Here's are a couple crappy shots of the bench once all the bamboo was mounted:

At the same time I'm doing the roof and the woodworking for the bench, I figured I would start building the shelf unit that will go behind the bar. I wanted something that had to be custom to fit my space. The room isn't too large so the depth would be important. The bar would be going in front of this unit so I had to keep that in mind.

The key also is that I don't want a window in this room!! The Zombie Hideaway needs to be just that, a Hideaway! Any true Tiki Bar can't have windows. Well, dark as can be anyway. I guess some places it works, like with some of the newer Bars. But, if you have an authentic old one, no windows!
Plus, I need the wall space and can't have a big window in the way!! The trick here is that I live in a townhouse so we can't take the window out or anything like that so we gotta cover it up. No problems!!

Here's a rough drawing(actually, a work of art on it's own!!)of what I had planned:

I wanted to have cabinet space on the lower half with glass doors and extra storage.
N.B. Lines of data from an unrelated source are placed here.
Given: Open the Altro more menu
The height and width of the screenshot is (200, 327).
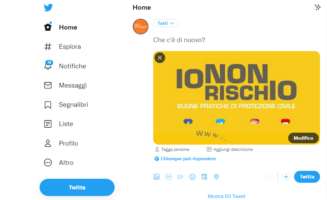Looking at the screenshot, I should [x=59, y=163].
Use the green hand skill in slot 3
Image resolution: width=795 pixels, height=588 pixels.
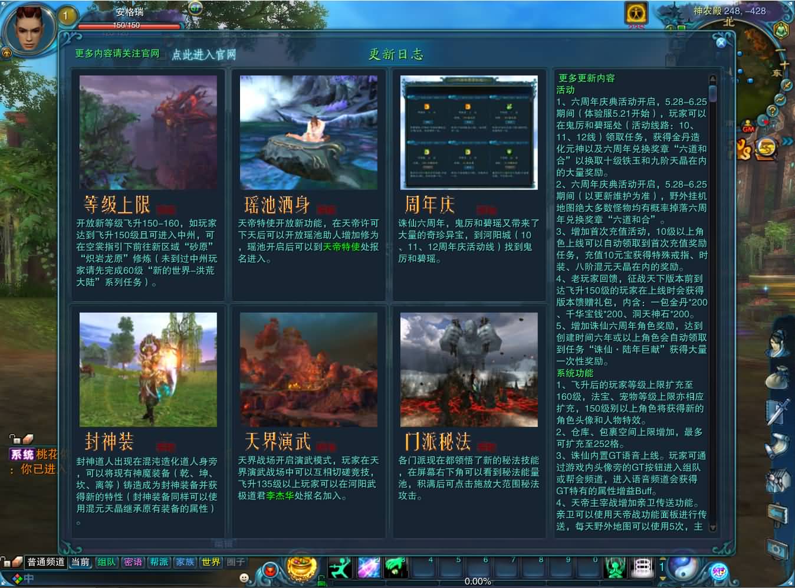click(x=395, y=568)
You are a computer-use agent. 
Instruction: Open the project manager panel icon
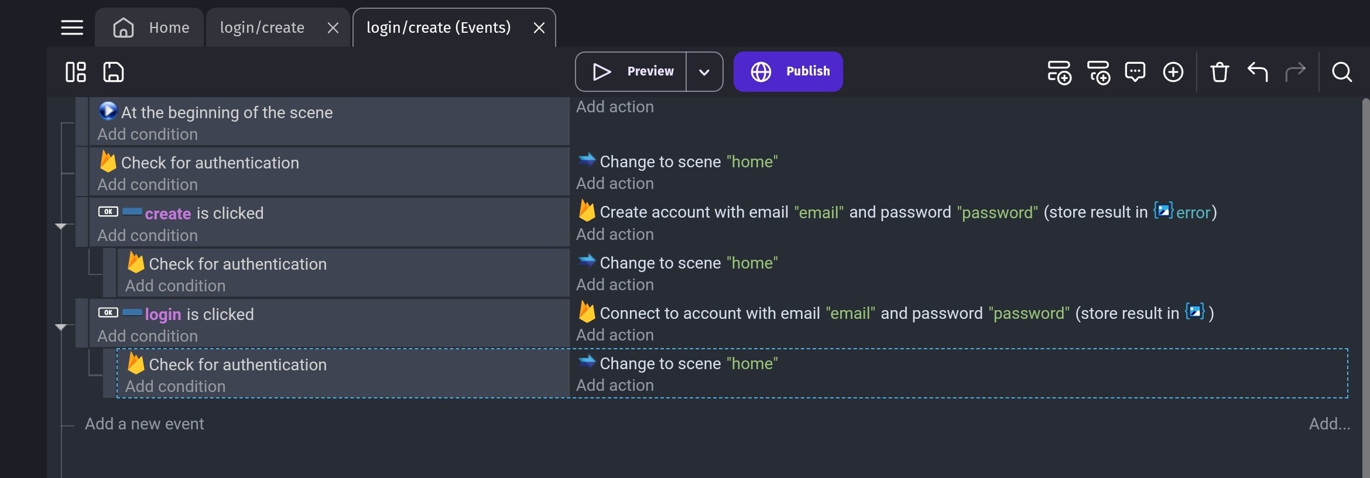point(76,72)
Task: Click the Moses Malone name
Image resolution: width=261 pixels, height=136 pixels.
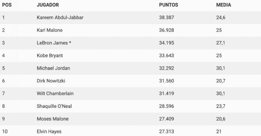Action: pyautogui.click(x=53, y=119)
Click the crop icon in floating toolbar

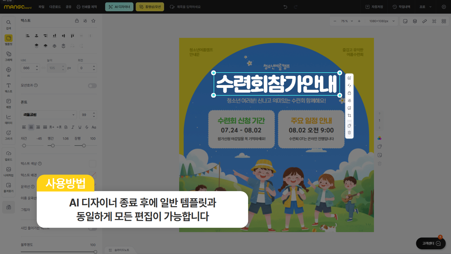350,116
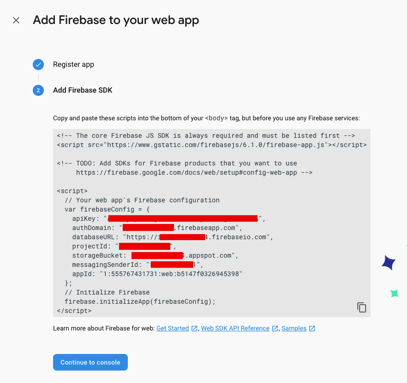Click the copy code clipboard icon
Viewport: 407px width, 383px height.
pyautogui.click(x=361, y=307)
This was one of the few places I can actually get to have doors with some of the collection behind glass. Other areas of the room I will not be able to do it because of the over all look I want.

The top half, left and right side, was being specifically made to house glassware and bottles on shelves. The center area was being built to display something specific in my collection. The goal here was to have a velvet painting in the center of the cabinet with a few small stylistic cut shelves either side.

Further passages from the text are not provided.